Le sénateur McIntyre : Selon vous, ce modèle aidera-t-il les parlementaires à suivre les progrès des institutions fédérales?
M. Théberge : Effectivement, l’outil permettra d’obtenir une meilleure représentation de la position des institutions fédérales dans le cadre de la mise en œuvre de la loi ou du respect des leurs obligations. Jusqu’à quel point est-ce que les langues officielles font partie de la culture de l’organisation? À l’heure actuelle, on parle souvent d’appliquer une lentille de l’égalité des genres pour évaluer les activités du gouvernement, mais il faut revenir à la lentille des langues officielles dans toutes les activités. Au lieu de penser aux langues officielles à la fin du processus, les institutions fédérales doivent les intégrer à leur planification stratégique, à leur planification des ressources humaines et à tous les éléments. À mon avis, nous aurons certainement une meilleure représentation de ce qui se passe dans l’appareil fédéral.
Le sénateur McIntyre : Merci, monsieur le commissaire.
La sénatrice Gagné : Bienvenue à vous tous et toutes, et merci encore une fois d’être parmi nous aujourd’hui. J’ai parcouru votre rapport annuel, plus précisément la section qui traite de la décision de la Cour fédérale sur l’interprétation de la partie VII, dont vous avez fait appel. J’aimerais comprendre davantage la position du Commissariat aux langues officielles au sujet de la partie VII. Vous en avez parlé dans votre présentation, mais aussi à la page 5 de votre rapport.
La partie VII est-elle assez claire, ou est-ce le juge Gascon qui a fait erreur en en faisant une interprétation trop restrictive? Ou encore, est-ce la partie VII qui doit être clarifiée par voie de règlement parce qu’elle est ambiguë et laisse trop de marge de manœuvre aux institutions fédérales?

_Consignes_
a: Résumez en deux phrases l'échange sur les langues officielles ci-dessus.
b: Prolongez l'échange sur les langues officielles ci-dessus à partir de sa dernière réplique.

_Extrait des données_
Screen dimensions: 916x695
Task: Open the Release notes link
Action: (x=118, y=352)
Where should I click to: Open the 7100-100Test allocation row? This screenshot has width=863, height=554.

_Réponses_
a: Interrogé par le sénateur McIntyre, M. Théberge affirme que l'outil donnera une meilleure image de la position des institutions fédérales, qui doivent intégrer les langues officielles à leur planification dès le départ plutôt qu'à la fin du processus. La sénatrice Gagné lui demande ensuite de préciser la position du Commissariat sur la partie VII : le juge Gascon l'a-t-il interprétée de façon trop restrictive, ou faut-il la clarifier par voie de règlement ?

b:
M. Théberge : La réponse correspond à la deuxième partie de votre question. La partie VII, telle qu’elle est rédigée en ce moment, manque de clarté et de précision. Sans l’élaboration d’un cadre réglementaire, je crois que l’intention du législateur ne sera jamais réalisée. En parlant d’un cadre réglementaire, je pense à un préambule à la partie VII pour en préciser l’objectif. Je pense aussi à des directives et à des définitions. Lorsqu’il est question de « mesures positives », qu’entend-on par là? Il serait bon de prévoir des définitions claires pour certains termes, comme « épanouissement » et « développement ».
On pourrait aussi inclure, dans un règlement, une liste des institutions fédérales qui ont un rôle particulier à jouer dans la promotion des langues officielles. Je pense par exemple à Statistique Canada et au problème du dénombrement des ayants droit ou de ceux dont la langue maternelle est le français. On pourrait insérer dans un règlement une liste de ce genre d’institutions. On pourrait aussi prévoir un plan pangouvernemental. Le plan d’action pourrait faire partie d’un règlement. L’idée est de préciser l’ampleur et l’objectif de cette loi.
Il faut aussi s’entendre sur les termes. Dans l’allocution de M. Graham Fraser, ce matin, on parlait de l’interprétation de termes comme « les » et « des ». Lorsqu’on en est rendu là, on se rend compte que la marge d’interprétation est trop grande. Il faut vraiment clarifier et préciser.
Plusieurs suggestions provenant des communautés pourraient trouver leur place dans un règlement, surtout lorsqu’on parle d’un plan pangouvernemental. Cela pourrait inclure, par exemple, la petite enfance et l’immigration. Le plan en tant que tel ferait partie du règlement. On pourrait aussi prévoir l’élaboration d’un nouveau plan tous les cinq ans.
L’idée derrière un cadre réglementaire est de donner des balises à la partie VII. Celui-ci permettrait aussi de clarifier les obligations réelles des institutions fédérales pour les aider à répondre aux exigences de la partie VII et de préciser la pensée du législateur en 2005.
La sénatrice Gagné : Les cadres réglementaires sont toujours des couteaux à double tranchant. On le constate avec le règlement lié à la partie IV, qui est assez limitatif pour ce qui est du respect de cette partie. Comment peut-on réglementer l’interprétation large et libérale?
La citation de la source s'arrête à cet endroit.